— start —
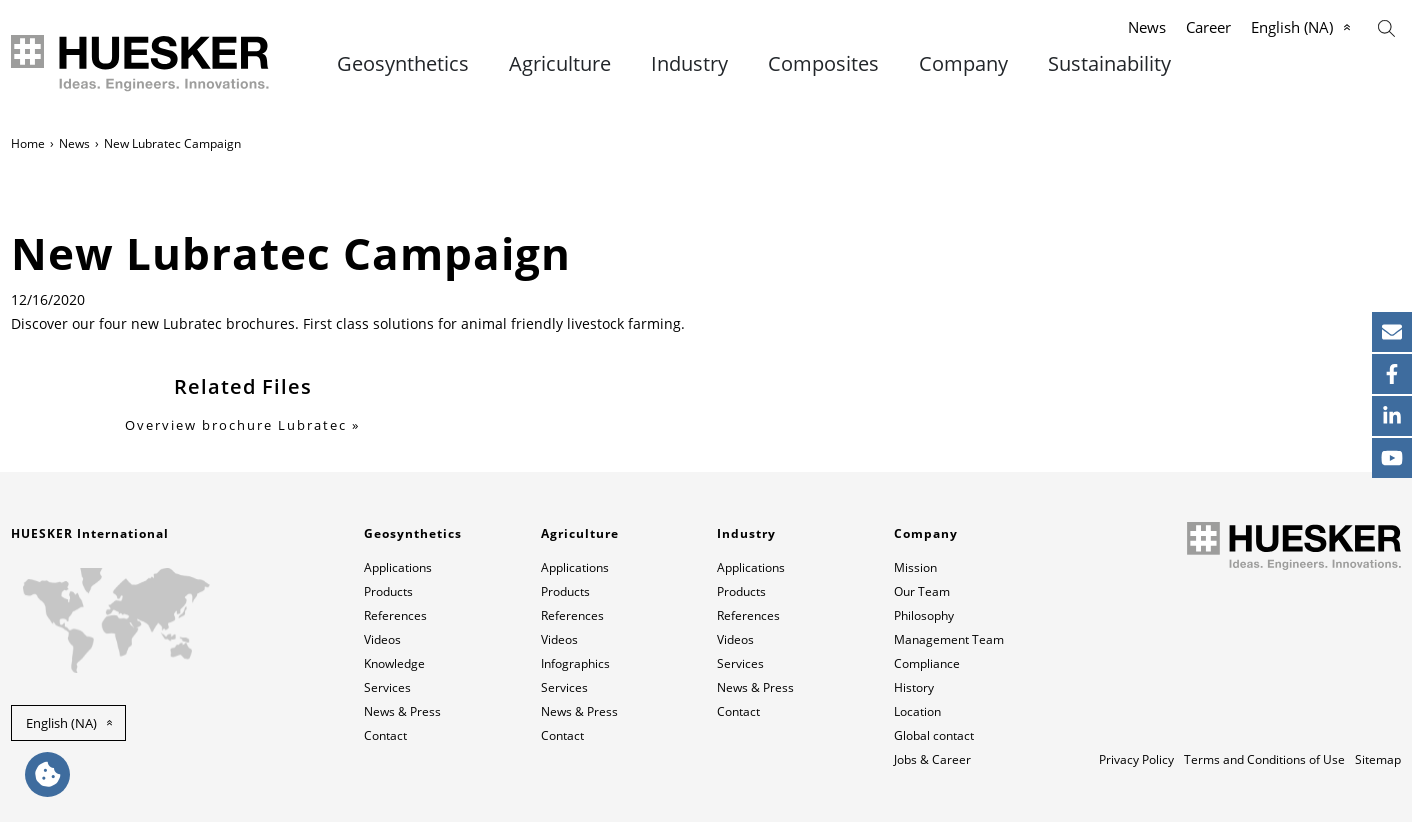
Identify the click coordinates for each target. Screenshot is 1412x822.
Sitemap (1378, 759)
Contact (385, 735)
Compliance (927, 663)
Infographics (575, 663)
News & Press (402, 711)
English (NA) (1292, 27)
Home (28, 143)
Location (917, 711)
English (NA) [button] (61, 723)
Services (387, 687)
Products (388, 591)
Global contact (934, 735)
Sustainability (1109, 64)
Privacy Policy (1136, 759)
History (914, 687)
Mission (915, 567)
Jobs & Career (932, 759)
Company (963, 64)
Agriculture (560, 64)
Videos (382, 639)
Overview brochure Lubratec (236, 425)
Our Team (922, 591)
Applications (398, 567)
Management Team (949, 639)
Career (1208, 27)
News (1147, 27)
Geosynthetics (403, 64)
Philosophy (924, 615)
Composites (823, 64)
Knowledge (394, 663)
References (395, 615)
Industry (689, 64)
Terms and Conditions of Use (1264, 759)
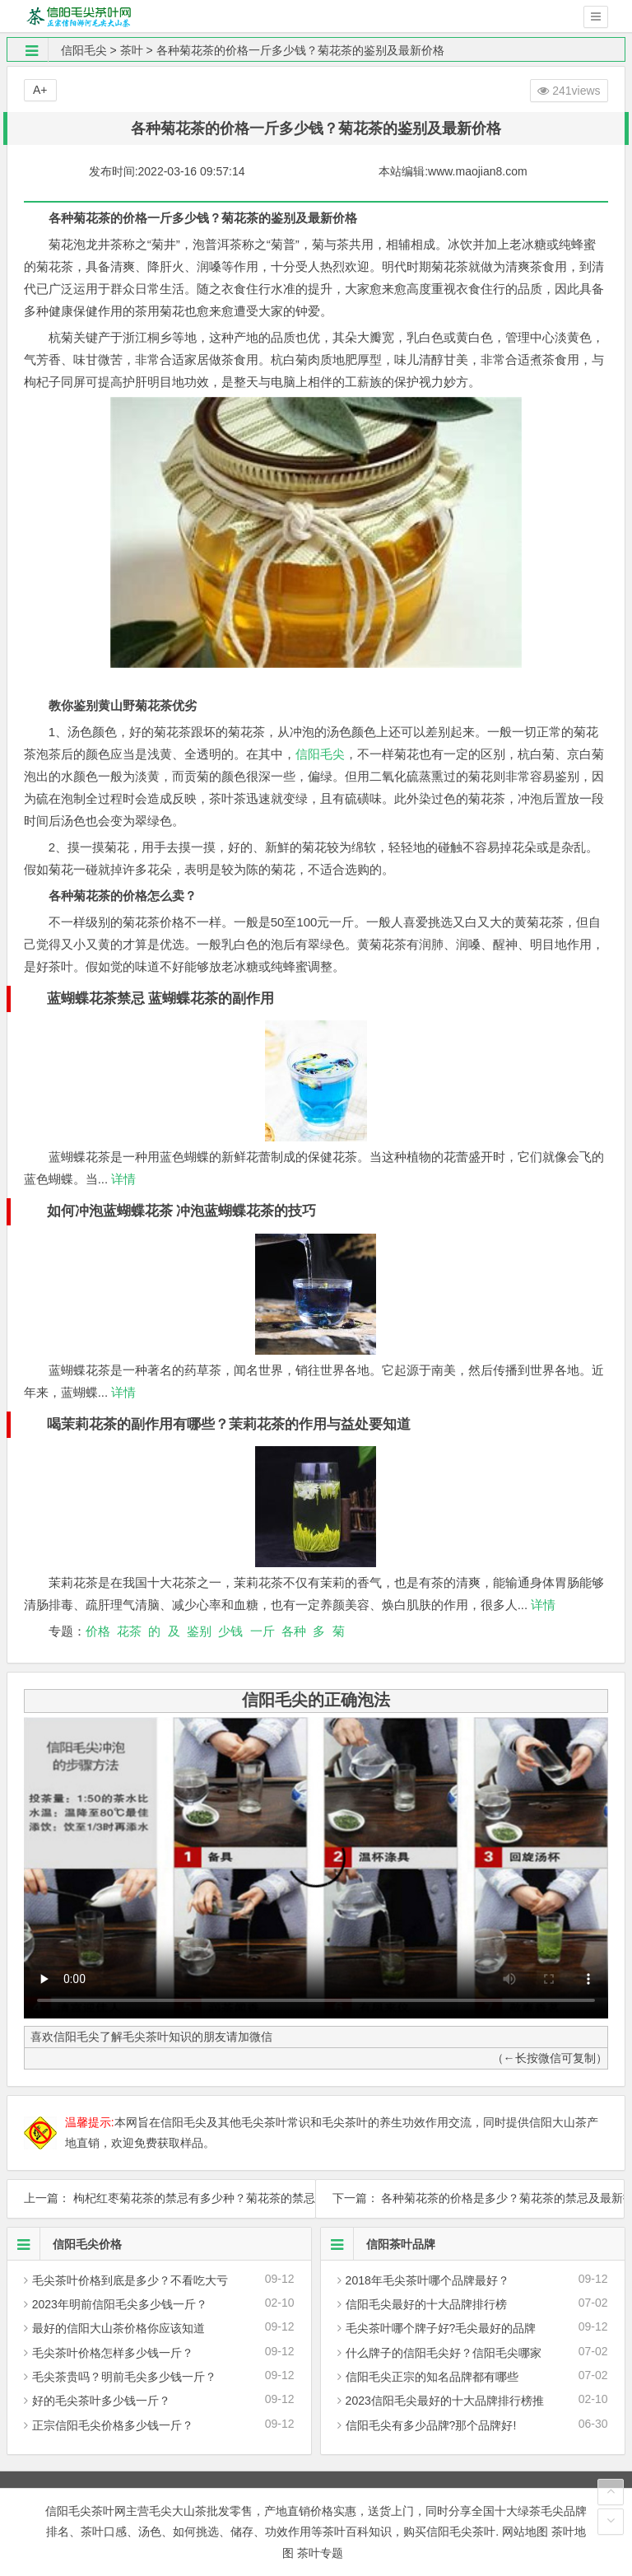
— end —
WHAT YOU HAVE TO DO
Rewrite all of the data above with "Team" replaced by "Staff" and nothing else changed. Leave the pictures out.

TASK RESULT
Identify the click coordinates for each target. Screenshot is 1412x822.
Sitemap (1378, 759)
Contact (385, 735)
Compliance (927, 663)
Infographics (575, 663)
News & Press (402, 711)
English (NA) (1292, 27)
Home (28, 143)
Location (917, 711)
English (NA) [button] (61, 723)
Services (387, 687)
Products (388, 591)
Global contact (934, 735)
Sustainability (1109, 64)
Privacy Policy (1136, 759)
History (914, 687)
Mission (915, 567)
Jobs & Career (932, 759)
Company (963, 64)
Agriculture (560, 64)
Videos (382, 639)
Overview brochure Lubratec (236, 425)
Our Staff (922, 591)
Applications (398, 567)
Management Staff (949, 639)
Career (1208, 27)
News (1147, 27)
Geosynthetics (403, 64)
Philosophy (924, 615)
Composites (823, 64)
Knowledge (394, 663)
References (395, 615)
Industry (689, 64)
Terms and Conditions of Use (1264, 759)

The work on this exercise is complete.